Josef, Hegger, Institute of Structural Concrete (IMB), University of Technology, Aachen, Germany;
Stephan, Görtz, Zerna, Köpper & Partner Ingenieurgesellschaft für Bautechnik, Bochum, Germany;
Jörg, Niewels, Institute of Structural Concrete (IMB), University of Technology, Aachen, Germany


Whereas the ultimate limit state of structural concrete can be described realistically by mechanical models, the phase of early crack formation is widely unknown. Due to the low adhesive tensile strength of the concrete matrix the formation of microcracks already starts under comparable low stresses, especially concerning the contact zones to the aggregate and the reinforcement. Therefore a highly nonlinear structural behaviour emerges very early. The crack formation is a ductile process creating continuous macrocracks by the accumulation of microcracks.

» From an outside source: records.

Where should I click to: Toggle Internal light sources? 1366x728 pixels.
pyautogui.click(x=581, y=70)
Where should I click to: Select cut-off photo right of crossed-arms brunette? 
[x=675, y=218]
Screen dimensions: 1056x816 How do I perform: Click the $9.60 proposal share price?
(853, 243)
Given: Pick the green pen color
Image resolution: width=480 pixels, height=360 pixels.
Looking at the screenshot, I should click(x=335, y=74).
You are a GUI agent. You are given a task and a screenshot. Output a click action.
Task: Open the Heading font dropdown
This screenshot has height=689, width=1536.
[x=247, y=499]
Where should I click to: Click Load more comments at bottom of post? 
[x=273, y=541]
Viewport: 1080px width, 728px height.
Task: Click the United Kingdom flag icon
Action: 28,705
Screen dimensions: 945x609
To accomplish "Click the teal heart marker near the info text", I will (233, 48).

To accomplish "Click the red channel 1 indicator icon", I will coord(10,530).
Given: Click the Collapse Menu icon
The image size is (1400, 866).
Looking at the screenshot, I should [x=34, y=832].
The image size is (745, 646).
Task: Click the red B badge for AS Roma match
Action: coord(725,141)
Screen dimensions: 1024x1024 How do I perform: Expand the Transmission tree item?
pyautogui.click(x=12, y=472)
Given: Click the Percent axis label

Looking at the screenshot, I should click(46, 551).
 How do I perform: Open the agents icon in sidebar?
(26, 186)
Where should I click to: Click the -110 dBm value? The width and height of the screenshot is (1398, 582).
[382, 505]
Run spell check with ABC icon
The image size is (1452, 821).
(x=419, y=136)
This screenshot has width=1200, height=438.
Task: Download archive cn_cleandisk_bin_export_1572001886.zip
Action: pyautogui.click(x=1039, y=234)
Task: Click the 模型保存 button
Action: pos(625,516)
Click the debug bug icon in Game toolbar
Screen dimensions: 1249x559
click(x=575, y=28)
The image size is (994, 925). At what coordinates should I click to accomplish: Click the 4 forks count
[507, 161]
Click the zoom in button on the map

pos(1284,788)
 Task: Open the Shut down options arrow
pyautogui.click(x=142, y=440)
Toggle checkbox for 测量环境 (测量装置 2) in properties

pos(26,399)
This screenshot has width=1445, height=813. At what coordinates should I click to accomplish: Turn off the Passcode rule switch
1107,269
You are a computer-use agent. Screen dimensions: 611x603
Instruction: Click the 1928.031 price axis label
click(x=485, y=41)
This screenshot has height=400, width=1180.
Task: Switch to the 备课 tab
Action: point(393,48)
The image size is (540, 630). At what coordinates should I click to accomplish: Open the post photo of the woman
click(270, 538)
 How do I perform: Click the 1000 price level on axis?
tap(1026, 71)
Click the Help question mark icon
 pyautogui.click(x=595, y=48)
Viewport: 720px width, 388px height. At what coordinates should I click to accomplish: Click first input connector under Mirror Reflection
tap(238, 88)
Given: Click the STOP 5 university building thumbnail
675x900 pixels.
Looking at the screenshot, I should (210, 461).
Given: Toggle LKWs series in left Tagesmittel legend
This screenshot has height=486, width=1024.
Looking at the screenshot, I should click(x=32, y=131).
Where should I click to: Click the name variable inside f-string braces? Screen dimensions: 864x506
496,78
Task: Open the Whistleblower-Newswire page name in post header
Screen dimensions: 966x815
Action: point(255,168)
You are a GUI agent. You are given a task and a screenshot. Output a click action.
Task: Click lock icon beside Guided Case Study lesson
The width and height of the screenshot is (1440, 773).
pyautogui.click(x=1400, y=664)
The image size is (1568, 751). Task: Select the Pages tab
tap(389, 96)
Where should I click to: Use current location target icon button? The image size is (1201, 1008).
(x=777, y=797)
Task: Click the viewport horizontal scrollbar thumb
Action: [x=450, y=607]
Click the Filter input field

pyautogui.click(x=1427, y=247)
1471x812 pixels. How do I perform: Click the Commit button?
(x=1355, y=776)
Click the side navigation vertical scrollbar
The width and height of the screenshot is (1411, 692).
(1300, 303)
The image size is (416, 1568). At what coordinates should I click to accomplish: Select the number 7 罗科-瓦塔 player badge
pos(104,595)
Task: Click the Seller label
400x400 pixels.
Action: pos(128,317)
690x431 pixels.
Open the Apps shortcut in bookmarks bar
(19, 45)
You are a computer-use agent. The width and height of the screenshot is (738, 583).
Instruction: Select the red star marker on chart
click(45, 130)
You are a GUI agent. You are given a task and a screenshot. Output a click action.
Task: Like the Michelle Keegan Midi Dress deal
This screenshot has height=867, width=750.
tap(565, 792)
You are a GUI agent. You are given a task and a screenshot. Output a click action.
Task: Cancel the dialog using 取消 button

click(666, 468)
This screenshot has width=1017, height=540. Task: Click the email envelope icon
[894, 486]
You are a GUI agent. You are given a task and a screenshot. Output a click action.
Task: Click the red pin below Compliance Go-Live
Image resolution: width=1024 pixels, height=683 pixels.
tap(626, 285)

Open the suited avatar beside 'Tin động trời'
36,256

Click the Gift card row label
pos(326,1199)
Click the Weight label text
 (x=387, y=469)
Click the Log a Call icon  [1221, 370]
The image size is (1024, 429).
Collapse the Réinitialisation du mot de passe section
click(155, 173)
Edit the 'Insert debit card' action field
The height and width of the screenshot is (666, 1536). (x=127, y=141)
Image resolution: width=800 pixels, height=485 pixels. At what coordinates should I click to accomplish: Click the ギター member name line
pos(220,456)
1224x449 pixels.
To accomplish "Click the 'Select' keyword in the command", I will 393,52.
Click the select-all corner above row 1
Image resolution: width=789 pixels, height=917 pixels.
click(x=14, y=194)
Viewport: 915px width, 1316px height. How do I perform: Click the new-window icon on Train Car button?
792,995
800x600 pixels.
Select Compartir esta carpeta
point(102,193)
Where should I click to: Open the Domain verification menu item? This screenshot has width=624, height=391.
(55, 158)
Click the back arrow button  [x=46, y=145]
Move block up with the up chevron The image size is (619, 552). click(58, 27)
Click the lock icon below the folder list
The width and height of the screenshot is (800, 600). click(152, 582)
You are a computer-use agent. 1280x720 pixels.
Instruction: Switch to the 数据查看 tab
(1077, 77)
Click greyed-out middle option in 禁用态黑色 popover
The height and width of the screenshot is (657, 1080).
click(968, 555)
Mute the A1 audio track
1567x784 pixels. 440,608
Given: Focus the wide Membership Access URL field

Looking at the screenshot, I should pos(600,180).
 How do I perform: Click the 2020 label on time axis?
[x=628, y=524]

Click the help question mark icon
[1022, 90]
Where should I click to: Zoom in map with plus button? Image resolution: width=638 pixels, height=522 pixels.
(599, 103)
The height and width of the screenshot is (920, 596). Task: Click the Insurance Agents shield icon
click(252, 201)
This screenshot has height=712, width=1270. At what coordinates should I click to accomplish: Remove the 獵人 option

By using laser interferometry it is possible to visualize the strains of the concrete surface already during the formation of microcracks. In addition, the nonlinear stress-redistribution of the concrete matrix can be derived from the strains measured in a very early state of loading.

1. Introduction

The load bearing capacity and the deformation behaviour of reinforced concrete is characterized by the bond between cement matrix, reinforcement and aggregates. For the reinforcement the relation between stress and strain can be assumed as bilinear. In contrast to this the stress-strain curve for concrete consisting of cement matrix and aggregate is nonlinear under compression as well as tension (Fig. 1). Due to the very little tensile strength of the concrete (less than 10 % of the compression strength) the tensile forces in reinforced concrete structures are taken by the reinforcement. To activate the load bearing capacity of the reinforcement, crack formation is necessary. The occurring stress-redistributions are influenced by the longitudinal reinforcement and the stirrups: For a low shear reinforcement ratio extensive nonlinear stress rearrangements occur already before the actual macrocracking. They are not negligible for the further structural behaviour. This influence of the reinforcement on the crack-processing was analysed using the laser-interferometry. Shear tests on girder webs with different shear reinforcement ratios were carried out [1].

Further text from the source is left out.